Elis inaugure la nouvelle procédure de l’AMF pour les IPO
La fourchette de prix retenue par Elis pour son introduction à la Bourse de Paris a de quoi surprendre. De 12 à 19 euros, elle présente une amplitude de 22% par rapport au prix pivot (15,5 euros). Le groupe de blanchisserie industrielle est en fait le premier à expérimenter le nouveau dispositif d’encadrement du prix d’une IPO défini en décembre 2014 par l’Autorité des marchés financiers à l’issue d’une consultation de la Place.
En juin 2009, le cadre de fluctuation avait déjà été élargi, à plus ou moins 10% autour du prix pivot, contre plus ou moins 7,5% auparavant.

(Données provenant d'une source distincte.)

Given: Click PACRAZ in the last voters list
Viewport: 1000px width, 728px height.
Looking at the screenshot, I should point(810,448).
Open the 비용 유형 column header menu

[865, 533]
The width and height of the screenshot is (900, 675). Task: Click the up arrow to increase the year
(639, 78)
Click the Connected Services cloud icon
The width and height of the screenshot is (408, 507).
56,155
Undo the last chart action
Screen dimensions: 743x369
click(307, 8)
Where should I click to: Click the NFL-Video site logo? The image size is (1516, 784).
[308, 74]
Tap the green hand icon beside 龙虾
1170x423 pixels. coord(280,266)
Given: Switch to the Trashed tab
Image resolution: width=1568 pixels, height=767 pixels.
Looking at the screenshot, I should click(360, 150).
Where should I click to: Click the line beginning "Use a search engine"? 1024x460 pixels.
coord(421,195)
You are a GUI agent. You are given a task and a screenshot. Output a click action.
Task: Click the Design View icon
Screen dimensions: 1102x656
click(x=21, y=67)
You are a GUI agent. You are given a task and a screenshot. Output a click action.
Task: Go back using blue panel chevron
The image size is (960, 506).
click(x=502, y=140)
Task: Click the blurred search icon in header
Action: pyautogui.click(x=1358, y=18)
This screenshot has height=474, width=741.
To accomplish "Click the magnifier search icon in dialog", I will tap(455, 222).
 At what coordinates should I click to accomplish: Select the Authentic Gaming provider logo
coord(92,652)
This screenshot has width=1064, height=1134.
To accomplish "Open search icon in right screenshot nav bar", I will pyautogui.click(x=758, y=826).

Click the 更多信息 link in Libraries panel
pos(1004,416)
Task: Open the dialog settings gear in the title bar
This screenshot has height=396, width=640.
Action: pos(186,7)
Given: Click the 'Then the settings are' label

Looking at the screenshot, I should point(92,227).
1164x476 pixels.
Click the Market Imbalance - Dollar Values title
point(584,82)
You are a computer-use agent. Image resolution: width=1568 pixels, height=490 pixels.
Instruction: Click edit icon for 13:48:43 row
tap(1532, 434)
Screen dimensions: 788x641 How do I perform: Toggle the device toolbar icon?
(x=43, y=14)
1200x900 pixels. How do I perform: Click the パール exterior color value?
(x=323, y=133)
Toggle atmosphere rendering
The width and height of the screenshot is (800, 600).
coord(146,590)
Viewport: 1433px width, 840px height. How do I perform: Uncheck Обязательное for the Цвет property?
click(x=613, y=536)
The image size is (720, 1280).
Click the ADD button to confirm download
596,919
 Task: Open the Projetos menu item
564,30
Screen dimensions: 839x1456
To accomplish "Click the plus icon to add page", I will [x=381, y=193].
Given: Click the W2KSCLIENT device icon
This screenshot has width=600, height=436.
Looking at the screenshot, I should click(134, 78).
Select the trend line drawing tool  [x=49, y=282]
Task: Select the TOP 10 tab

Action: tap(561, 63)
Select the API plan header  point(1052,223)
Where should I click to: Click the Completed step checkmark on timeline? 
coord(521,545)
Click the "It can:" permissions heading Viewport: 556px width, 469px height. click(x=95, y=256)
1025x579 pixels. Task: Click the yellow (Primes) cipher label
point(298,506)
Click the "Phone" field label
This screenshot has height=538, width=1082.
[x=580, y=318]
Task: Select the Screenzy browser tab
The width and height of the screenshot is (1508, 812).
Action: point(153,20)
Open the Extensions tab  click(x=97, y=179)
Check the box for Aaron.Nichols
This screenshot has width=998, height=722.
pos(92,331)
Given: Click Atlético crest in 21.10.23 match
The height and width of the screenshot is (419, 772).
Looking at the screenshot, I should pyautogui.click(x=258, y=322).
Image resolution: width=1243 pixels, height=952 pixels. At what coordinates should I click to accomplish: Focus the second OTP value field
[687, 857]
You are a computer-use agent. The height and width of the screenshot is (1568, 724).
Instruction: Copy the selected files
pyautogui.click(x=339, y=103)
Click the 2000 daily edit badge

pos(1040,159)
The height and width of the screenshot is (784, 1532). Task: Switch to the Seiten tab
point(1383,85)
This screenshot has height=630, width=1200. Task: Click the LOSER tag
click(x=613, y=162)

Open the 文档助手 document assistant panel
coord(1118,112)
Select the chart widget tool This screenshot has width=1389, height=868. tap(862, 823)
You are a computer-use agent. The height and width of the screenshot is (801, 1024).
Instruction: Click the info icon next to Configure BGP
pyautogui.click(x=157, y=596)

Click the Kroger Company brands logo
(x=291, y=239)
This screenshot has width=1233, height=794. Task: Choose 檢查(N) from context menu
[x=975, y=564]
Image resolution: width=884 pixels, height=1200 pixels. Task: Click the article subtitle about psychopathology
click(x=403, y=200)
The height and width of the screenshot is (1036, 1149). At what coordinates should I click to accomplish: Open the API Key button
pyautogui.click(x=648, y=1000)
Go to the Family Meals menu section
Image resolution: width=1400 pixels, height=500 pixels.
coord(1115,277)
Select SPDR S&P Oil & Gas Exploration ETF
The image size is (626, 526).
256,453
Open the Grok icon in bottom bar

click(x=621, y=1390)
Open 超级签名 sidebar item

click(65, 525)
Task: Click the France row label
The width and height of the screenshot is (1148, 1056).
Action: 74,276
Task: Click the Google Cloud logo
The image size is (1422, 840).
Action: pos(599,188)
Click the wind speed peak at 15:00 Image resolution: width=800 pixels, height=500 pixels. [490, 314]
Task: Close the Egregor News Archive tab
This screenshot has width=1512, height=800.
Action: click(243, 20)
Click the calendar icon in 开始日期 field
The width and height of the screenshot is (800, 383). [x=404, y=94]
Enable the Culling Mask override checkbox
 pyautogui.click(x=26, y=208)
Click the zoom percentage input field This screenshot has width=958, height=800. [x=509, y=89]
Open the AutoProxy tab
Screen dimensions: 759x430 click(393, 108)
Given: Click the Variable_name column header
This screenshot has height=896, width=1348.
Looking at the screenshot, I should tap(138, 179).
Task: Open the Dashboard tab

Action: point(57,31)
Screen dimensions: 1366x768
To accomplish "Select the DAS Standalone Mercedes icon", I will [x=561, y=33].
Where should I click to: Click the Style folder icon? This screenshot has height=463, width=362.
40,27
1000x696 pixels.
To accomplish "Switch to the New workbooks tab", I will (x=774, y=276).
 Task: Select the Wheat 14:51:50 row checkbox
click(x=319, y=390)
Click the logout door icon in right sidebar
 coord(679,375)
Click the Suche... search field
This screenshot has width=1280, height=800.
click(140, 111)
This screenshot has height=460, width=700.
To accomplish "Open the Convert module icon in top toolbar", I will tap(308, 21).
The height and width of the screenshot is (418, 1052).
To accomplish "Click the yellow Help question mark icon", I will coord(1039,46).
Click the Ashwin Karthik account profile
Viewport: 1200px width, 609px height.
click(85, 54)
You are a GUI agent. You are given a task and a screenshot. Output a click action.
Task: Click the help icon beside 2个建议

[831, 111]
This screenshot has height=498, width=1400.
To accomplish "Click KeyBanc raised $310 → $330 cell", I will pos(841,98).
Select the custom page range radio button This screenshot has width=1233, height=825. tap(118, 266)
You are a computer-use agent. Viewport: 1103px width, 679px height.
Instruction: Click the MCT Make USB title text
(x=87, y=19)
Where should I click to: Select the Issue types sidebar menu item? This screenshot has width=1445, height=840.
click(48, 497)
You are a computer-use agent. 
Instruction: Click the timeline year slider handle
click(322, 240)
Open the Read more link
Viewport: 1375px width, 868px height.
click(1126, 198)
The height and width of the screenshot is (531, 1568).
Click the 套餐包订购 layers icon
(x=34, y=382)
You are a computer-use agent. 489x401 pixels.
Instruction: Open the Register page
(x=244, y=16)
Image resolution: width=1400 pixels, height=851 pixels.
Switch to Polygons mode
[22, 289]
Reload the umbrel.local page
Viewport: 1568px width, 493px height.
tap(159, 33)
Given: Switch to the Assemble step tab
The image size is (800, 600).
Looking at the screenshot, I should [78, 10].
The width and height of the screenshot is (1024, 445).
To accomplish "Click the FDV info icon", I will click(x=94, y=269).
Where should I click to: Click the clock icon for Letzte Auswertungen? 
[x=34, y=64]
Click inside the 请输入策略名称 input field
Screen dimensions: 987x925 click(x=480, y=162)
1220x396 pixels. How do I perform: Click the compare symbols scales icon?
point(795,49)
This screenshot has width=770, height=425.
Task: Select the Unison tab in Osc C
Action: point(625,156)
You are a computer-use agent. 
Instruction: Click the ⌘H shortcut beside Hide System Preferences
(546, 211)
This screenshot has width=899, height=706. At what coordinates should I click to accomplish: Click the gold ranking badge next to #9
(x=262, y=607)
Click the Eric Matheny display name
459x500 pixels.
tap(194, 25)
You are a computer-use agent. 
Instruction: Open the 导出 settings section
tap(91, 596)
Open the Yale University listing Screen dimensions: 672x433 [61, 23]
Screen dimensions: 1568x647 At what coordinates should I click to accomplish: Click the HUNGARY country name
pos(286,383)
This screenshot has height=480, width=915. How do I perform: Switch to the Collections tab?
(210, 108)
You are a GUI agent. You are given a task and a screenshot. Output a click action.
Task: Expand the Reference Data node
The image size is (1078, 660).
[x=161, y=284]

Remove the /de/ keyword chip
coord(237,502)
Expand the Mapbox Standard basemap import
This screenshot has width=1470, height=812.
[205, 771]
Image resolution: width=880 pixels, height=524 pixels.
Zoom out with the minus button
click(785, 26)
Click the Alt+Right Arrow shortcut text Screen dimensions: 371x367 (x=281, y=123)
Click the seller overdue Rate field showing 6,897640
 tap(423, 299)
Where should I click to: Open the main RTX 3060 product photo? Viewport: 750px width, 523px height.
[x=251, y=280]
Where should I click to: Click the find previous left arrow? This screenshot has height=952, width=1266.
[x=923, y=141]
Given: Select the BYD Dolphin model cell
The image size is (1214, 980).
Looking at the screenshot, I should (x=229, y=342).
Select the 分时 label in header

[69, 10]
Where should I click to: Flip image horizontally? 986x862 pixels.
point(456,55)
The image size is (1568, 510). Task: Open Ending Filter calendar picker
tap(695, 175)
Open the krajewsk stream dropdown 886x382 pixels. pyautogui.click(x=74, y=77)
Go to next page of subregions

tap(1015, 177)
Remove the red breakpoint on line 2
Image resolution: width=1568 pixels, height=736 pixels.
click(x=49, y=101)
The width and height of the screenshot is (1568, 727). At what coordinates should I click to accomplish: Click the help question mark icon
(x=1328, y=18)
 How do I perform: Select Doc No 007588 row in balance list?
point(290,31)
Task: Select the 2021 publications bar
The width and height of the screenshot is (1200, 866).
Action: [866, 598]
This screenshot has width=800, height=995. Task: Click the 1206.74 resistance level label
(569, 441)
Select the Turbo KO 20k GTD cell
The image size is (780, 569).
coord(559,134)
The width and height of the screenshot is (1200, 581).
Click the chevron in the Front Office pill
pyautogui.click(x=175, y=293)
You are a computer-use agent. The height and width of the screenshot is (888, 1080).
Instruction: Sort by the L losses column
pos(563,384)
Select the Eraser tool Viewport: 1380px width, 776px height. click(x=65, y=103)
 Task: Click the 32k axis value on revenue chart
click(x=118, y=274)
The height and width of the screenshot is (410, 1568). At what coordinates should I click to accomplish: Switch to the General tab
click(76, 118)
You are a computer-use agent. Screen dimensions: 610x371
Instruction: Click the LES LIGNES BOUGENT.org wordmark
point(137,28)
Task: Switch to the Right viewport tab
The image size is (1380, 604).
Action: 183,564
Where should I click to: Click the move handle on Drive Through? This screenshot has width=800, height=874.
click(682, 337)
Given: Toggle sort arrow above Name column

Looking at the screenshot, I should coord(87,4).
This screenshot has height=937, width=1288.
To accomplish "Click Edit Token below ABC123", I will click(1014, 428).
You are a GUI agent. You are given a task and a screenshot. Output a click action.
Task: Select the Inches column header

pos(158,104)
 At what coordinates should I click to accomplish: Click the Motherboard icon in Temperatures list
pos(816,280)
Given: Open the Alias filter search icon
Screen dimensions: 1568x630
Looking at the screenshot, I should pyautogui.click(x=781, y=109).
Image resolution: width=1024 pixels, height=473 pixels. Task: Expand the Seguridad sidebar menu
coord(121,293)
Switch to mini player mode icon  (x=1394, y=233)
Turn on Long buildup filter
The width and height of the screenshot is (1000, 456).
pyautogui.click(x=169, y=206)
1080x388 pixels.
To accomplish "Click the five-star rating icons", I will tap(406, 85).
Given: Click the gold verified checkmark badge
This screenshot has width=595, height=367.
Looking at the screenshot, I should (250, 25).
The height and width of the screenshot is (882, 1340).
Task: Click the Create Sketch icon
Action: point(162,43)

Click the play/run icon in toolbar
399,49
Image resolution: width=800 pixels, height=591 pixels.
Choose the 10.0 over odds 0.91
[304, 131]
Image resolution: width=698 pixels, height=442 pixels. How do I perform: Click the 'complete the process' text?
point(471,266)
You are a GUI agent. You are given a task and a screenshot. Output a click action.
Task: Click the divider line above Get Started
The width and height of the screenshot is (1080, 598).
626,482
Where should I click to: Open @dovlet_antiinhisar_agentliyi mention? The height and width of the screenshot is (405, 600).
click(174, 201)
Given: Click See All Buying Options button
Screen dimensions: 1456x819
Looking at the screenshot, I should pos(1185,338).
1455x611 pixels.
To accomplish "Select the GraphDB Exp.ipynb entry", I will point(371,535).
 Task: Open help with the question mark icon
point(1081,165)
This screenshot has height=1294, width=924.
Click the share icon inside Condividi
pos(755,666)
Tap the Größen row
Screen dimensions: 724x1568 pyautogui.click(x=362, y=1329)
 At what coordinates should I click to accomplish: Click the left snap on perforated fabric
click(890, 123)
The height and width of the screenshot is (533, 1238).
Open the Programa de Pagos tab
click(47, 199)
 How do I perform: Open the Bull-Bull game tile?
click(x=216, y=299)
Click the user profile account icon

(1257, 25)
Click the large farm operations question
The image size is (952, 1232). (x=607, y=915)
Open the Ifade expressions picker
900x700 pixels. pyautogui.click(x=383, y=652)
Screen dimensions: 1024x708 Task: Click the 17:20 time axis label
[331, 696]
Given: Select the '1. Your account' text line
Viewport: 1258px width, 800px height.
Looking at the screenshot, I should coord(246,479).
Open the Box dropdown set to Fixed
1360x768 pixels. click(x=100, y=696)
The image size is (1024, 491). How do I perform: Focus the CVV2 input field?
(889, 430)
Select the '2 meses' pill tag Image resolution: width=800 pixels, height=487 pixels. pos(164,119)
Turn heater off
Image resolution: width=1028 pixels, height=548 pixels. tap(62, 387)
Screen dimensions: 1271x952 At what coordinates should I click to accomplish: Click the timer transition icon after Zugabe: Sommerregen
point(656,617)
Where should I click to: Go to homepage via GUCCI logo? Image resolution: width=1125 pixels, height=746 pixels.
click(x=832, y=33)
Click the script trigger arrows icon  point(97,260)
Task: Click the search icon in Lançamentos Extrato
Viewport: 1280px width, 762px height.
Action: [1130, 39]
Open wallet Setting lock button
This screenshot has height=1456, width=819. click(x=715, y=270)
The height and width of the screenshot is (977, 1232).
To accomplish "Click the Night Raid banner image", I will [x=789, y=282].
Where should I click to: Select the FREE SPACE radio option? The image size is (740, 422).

Mais le groupe de travail mis en place par l’AMF avait reconnu que «cette amplitude et l’obligation de s’y astreindre dès le lancement de l’offre ne permettent pas de traiter de façon optimale les dossiers quand il existe de fortes incertitudes sur les marchés, ou lorsqu’il n’est pas possible de disposer d’une valorisation ex ante de la société».
Pour combler cette défaillance, le groupe de travail avait étudié trois pistes. Supprimer toute référence à la fourchette dans la réglementation et considérer que le marché s’autorégule. «C’est plutôt la pratique européenne», rappelait l’AMF, «sachant qu’il existe dans tous les cas au niveau européen la contrainte du prix maximum». Elargir la fourchette à plus ou moins 15%. Enfin, «imaginer un dispositif dans lequel la fourchette initiale pourrait être plus large mais donnerait lieu à une communication sur une fourchette resserrée en cours de placement».
La solution retenue est un mélange de ces pistes. L’émetteur doit «à tout le moins» fournir dans sa note d’opération un prix maximum, ce qui ne l’empêche pas, comme dans le cas d’Elis de fournir une fourchette large. Il doit ensuite resserrer sa fourchette de prix avec une amplitude maximale de plus ou moins 15% au plus tard trois jours de Bourse avant la première clôture de son offre publique. Elis arrêtera ainsi sa fourchette définitive le 4 février.
Ce dispositif doit donner plus de souplesse à l’émetteur, à ses actionnaires et à ses banques pour fixer le prix en fonction du retour des investisseurs. Selon les banques, l’élargissement de la fourchette de prix permet en effet de sécuriser la construction du livre d’ordres. Avec ce dispositif, Spie aurait peut-être pu réussir son IPO même si, comme le fait remarquer un banquier, l'échec tient avant tout à la volonté des actionnaires de ne pas vendre leur part en dessous d’un certain prix.